FX is often thought to be a simple market with a homogenous product where buyers compete on price alone. In fact, winning and retaining business is much more complex, and starts with an understanding of costs as John Stead, Head of Presales at smartTrade Technologies explains.

The cost conundrum
Allocating and splitting costs across different asset classes and parts of the business is not an exact science and remains a challenge for banks with a distribution franchise. The distinction between some capital expenses (Capex) and operating expenses (Opex) may be unclear, and middle and back-office costs can be hard to split out. The FX business may even be a loss leader to win business elsewhere.
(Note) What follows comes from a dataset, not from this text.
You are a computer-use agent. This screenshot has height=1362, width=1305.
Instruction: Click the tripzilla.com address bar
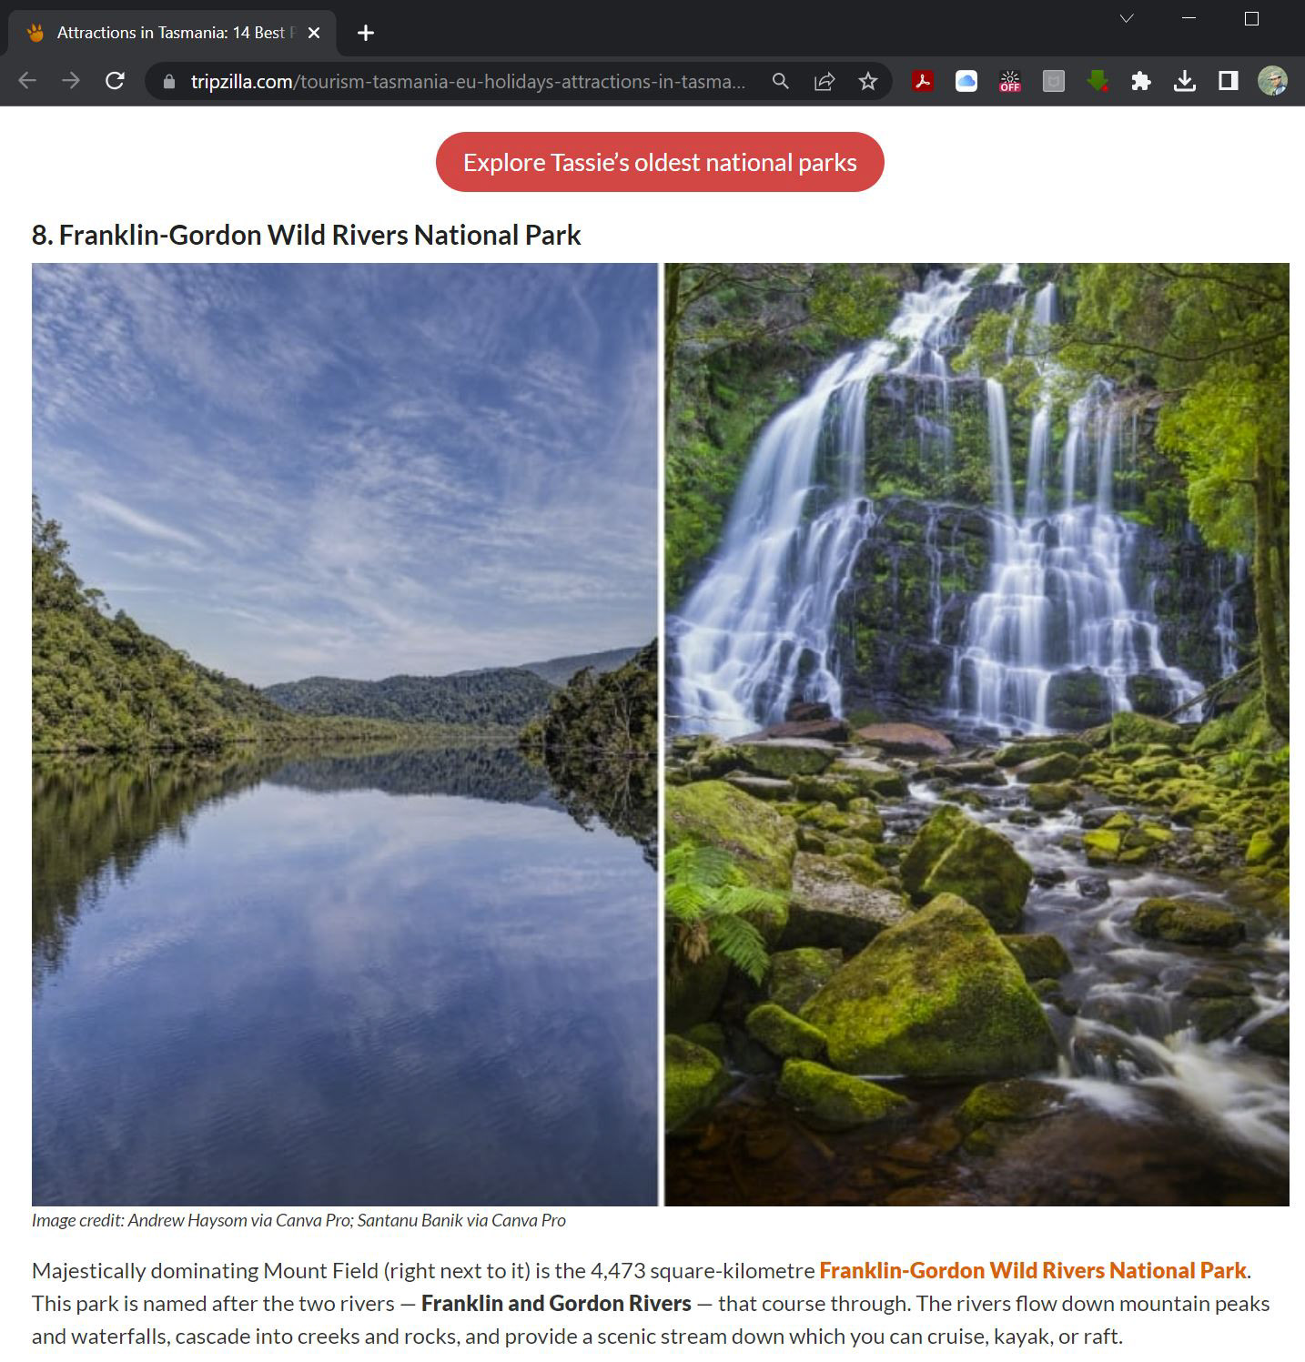[467, 81]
A key cost for longer-dated instruments is X-value adjustment (XVA) – account funding, credit risk and capital costs. Along with balance sheet costs, these need to be recorded separately from sales margins, not only to build pricing accurately but also to ensure that margin is assigned post trade to the correct areas.

Staffing costs also need to be considered. To achieve profitability, banks aiming to grow and retain business don’t want staff costs to grow in line with volumes. The clear trend today is to try to automate each part of the front-office process: almost all clients can be automatically priced and are able to self-service their trading and post trade needs. There may be a good reason why some larger swaps or certain pairs can’t be automatically priced but this should be the exception and should be proven to add more value than automation.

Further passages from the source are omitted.